Superintendent Kelly Blake outlined health and safety rules in an email to parents earlier this school year. Those rules include wearing a mask at all times, social distancing (at least 3 feet), restricted student movement seating charts (for case tracking), and prohibition of visitors. Blake said parents will be called if a student has been in close contact with someone who tested positive for COVID-19. 

As of Sept. 29, there were four active cases of COVID-19 in Waverly High School.  

Student Mckenna Bensinger said she feels staff and teachers are doing their best to keep students safe, but some students don’t take the virus seriously. She said being vaccinated makes her feel safer at school, but she wishes other students to take the pandemic as seriously as she does.

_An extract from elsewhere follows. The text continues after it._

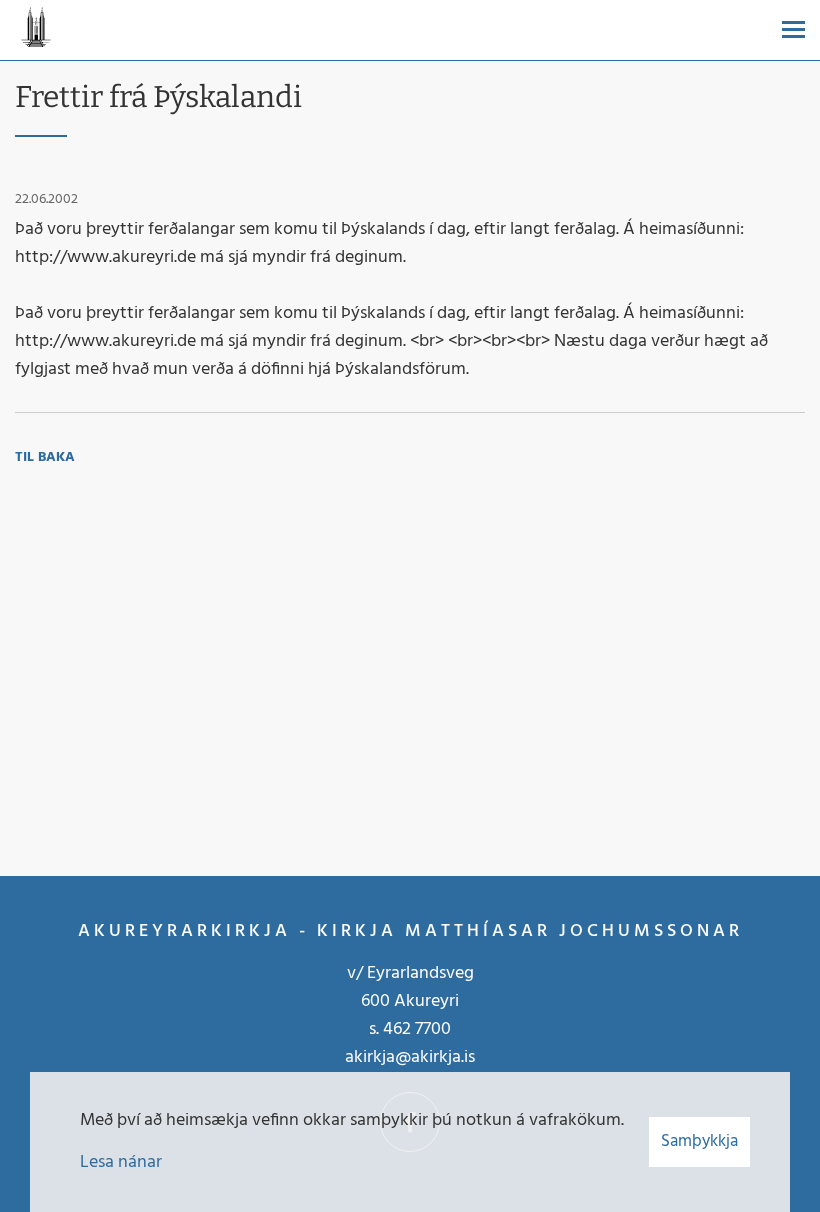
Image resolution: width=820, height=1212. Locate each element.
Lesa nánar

“There are people that just don’t care and just don’t wear their mask over their nose,” she said. 

She said the school moved the homecoming dance outside instead of inside the gym, and after-school activities such as sports games and club meetings require school-mandated mask-wearing and social distancing. 

Melissa Rodriguez, whose daughter attends Waverly High School, discusses COVID-19 safety protocols at the school.

Student Isabella Rodriguez said the high school can do better by keeping students more socially distanced.

“In most classrooms, there are 25 to 30 people in a small room,” she said “They could help by making sure everyone is vaccinated or keep the kids that are vaccinated away from the unvaccinated.”

 In class, Rodriguez said she wants more face-to-face interaction with teachers.

“Mostly we get to do our own thing on Google Classroom,” she said. “I have learned basically how to teach myself.”

Her mother, Melissa Rodriguez said some parents may not like the mandated rules, but the school is doing the right thing by keeping kids safe.  

“There is a lot of communication with the district, which is good,” Rodriguez said. “They are always informing us and the kids about what they are hearing, what they are seeing, what they are doing.”